これが民間企業の不祥事ならば、社長以下幹部のクビが飛んだり、給与・報酬やボーナスがカットされるのは当たり前。
例えば、三菱東京UFJ銀行は今年3月、財団法人をめぐる業務上横領事件に関連し、会長と頭取の役員報酬を3カ月間、40%減額したほか、退職した元会長や元頭取ら9人にも半年分の報酬(在任時)の50-40%に相当する額を返還するよう求めた。
関西テレビも「発掘!あるある大事典II」の捏造問題に関連して先月、全役員の今年度の賞与を全額返上するだけではなく、管理職は20%、一般社員は10%と、全職員のボーナスをカットすることを決めた。
民間だけではない。
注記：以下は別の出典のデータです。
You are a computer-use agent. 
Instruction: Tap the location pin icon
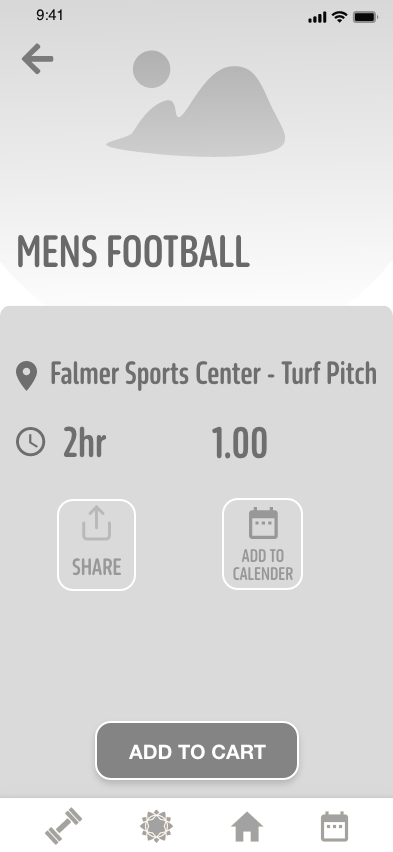tap(26, 376)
大阪府は財政難を理由に2001年12月から知事30%、副知事15%、出納長10%のボーナスカットを実施しているが、一昨年夏のボーナスから特別職や一般職員も10-4%カットしている。
社保庁職員が休日返上で年金相談に当たっていることは知っているが、それもいわば自業自得。不祥事を起こした組織が自らペナルティーを科すのは、社会の常識ではないのか。
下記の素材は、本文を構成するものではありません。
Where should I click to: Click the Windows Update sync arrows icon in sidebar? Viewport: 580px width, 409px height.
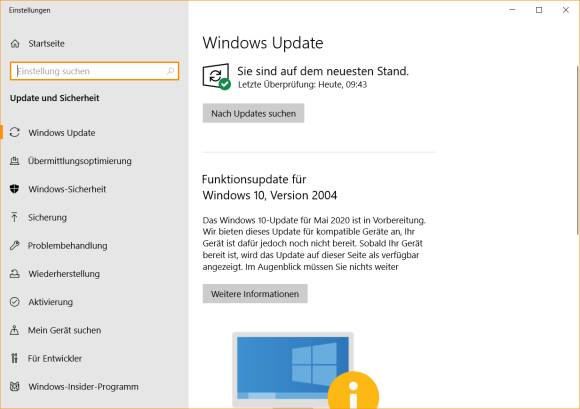[15, 132]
ちなみに、社保庁職員の給与は国家公務員と同じ計算で算出され、原資はもちろん税金だ。
総務省の人事・恩給局が昨年発表した資料によると、管理職を除く一般職国家公務員の賞与支給額は給与月額の2.11月分で、平均34.6歳で約62万2000円。長官は事務次官クラス(約311万円)と局長クラス(236万円)のほぼ中間といい、275万円ほどを受け取る計算になる。今年も昨年と大差ない見通し。
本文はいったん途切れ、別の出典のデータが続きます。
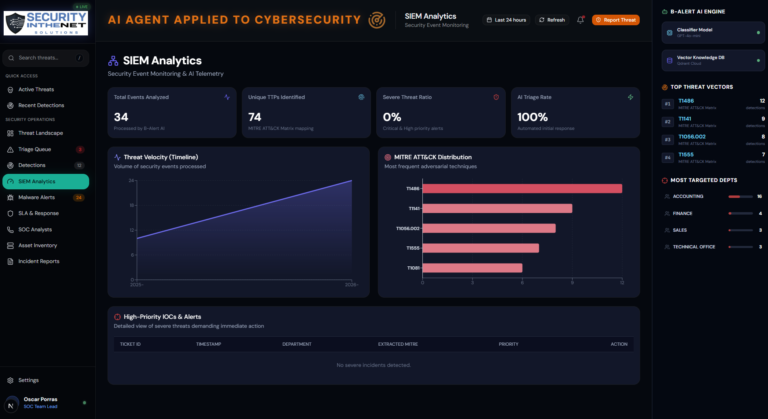Open the Last 24 hours time range selector

(x=506, y=20)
同局は「19日現在、(社保庁の)どこからも期末・勤勉手当の一部なりを返上する、という話は聞いていない。こちら側から『支給しない』と言い出す法律もない」としており、社保庁職員が“平気の平左”でボーナス満額を受け取るのは間違いないようだ。
あまりに非常識な対応に作家の麻生千晶氏は「45分働いて15分休むような人たちは、全員返納してグリーンピアの損失や消えた年金の穴埋めをすべき。ボーナスをもらって当然なんて、あまりにも当事者意識がない。度しがたい鈍さだ」と怒り心頭に話す。
労働基準法では「賞与とは定期または臨時に、原則として労働者の勤務成績に応じて支給されるもの。その支給額があらかじめ確定していないもの」と定義されている。
社保庁職員は、自らの「勤務成績」について、胸に手を当てて考えてはどうか。恥を知るべきだ。